_要做的事:_
下面有一段讲施世纶晚年经历的文字，请从它最后一句之后接着往下写。

_正文部分:_
━━━

鄂海下台后,相关事务便转交于施世纶处理。他令下属分十二路察看贫民受灾情况,以家庭为单位,按口分发赈灾物资,使 “穷乡僻壤,泽无不遍”。赈灾工作主持完毕后,即“轻骑驰归视漕事”[23],未多带一分而还。他走后,当地人为其建造生祠,感谢他的功德。

康熙六十年(1721)农历九月,施世纶回归漕务不久,“河水泛滥,自直隶开州流入山东张秋镇,由盐河入海”[24],黄河决口,导致漕船难以通行。年过六旬的施世纶不顾水冷,在现场亲自主持治理工作,最终积劳成疾。施世纶抱病坚持在一线,使当年在大涝的情况下,漕赋征收工作非但没有停顿,數额仍与往年持平。病重之时,曾有人劝他暂时放下公务养病,他却以“治病以安心为主,公事不至,则吾心怦怦,如有所失”[25]为由,加以婉拒,直到病至卧床不起。

康熙六十一年春开始,施世纶一直卧床养病。或许是期待这位能干的官员还能继续效命,其间康熙曾下旨,允许他在任调理。然而就在旨意下达的十多天后,农历五月初四,施世纶病逝,终年64岁。

━━━

_数据内容:_
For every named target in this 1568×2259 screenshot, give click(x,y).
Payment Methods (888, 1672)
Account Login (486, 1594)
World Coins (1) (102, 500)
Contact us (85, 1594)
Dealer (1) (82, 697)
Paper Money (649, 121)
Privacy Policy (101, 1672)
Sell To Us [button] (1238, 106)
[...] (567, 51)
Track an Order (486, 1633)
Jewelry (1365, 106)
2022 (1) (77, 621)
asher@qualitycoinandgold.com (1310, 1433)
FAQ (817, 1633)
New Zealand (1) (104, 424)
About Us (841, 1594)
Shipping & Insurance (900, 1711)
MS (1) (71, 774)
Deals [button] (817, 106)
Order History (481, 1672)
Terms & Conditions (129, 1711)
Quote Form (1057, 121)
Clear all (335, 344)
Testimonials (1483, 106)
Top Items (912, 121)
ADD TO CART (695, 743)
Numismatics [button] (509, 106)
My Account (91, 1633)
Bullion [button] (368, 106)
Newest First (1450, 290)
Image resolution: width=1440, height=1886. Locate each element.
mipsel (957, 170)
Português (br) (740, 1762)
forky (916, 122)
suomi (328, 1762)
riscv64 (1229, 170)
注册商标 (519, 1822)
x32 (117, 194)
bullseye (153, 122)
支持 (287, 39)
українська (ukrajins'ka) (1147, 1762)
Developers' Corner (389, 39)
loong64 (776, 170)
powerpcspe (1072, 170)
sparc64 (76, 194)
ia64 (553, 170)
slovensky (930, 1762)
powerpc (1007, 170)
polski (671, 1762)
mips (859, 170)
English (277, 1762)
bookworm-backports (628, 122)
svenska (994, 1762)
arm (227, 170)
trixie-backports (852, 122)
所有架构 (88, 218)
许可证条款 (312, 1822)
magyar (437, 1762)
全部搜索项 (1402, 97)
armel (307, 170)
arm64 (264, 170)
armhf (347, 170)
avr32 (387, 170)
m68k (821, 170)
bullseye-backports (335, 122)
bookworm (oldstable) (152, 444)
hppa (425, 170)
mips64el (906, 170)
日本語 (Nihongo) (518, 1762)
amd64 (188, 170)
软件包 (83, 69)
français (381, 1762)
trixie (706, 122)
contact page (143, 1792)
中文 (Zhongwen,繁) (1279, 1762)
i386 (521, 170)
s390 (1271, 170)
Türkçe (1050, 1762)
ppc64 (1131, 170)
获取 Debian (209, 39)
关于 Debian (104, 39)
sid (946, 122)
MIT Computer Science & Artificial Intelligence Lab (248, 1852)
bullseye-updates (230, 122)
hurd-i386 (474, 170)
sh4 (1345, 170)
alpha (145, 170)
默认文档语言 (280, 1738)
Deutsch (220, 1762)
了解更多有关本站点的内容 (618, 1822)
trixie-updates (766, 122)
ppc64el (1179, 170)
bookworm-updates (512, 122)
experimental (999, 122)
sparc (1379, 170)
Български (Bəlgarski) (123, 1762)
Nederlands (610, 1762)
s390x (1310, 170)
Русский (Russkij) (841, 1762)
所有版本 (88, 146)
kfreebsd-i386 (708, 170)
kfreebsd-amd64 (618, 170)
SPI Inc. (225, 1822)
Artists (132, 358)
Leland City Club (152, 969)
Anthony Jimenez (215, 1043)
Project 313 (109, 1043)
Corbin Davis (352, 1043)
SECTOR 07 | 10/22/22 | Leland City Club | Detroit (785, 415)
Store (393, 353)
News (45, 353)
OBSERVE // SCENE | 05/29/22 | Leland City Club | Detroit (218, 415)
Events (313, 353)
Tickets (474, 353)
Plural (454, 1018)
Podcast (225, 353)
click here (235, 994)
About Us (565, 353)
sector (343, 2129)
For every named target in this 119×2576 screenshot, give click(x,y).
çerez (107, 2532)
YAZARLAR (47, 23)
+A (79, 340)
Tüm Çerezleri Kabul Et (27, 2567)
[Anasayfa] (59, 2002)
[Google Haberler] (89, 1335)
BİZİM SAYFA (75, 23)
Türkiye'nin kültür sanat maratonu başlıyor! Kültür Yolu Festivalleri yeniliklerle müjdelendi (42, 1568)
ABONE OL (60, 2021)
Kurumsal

━━━

_答案区:_
结语

清代共计有90位漕运总督,施世纶是唯一一位治绩昭著,又得到民众广泛认可、长期传颂的。这不仅源于他的能力,也与他的品行有关。

从清代漕运制度来看,漕运总督要负责保证漕粮及时运输供应各处,这其中牵涉到水利疏通、钱粮管理、社会安定、赈灾救荒等方方面面,职位能力要求比较高。清代的漕粮运输大致分为征收—兑运—交仓三大环节。征收阶段的工作主要是由地方长官负责。清代的地方州县正印官从某种程度上说,算是漕务的基层辅助官员,只有因公外出时才委派佐贰官监收。“粮多区域,州县官一人不能兼顾,得派书吏代收,但须令署内亲戚家人坐仓看守,以重责任。”[26]施世纶早年在江南地区担任地方长官,从地域上看,所辖之地皆粮食充裕之地,是国家的经济发展和漕粮征收的重点区域,因而他十分重视监督农事和保障水利,往来奔波较多,同时积累了大量实践经验。他还担任过仓场总督,对交仓环节的各种问题很了解,也实行过针对性改善措施。正是因为他对漕运事务非常熟悉,才能在担任总漕后很快做出成绩。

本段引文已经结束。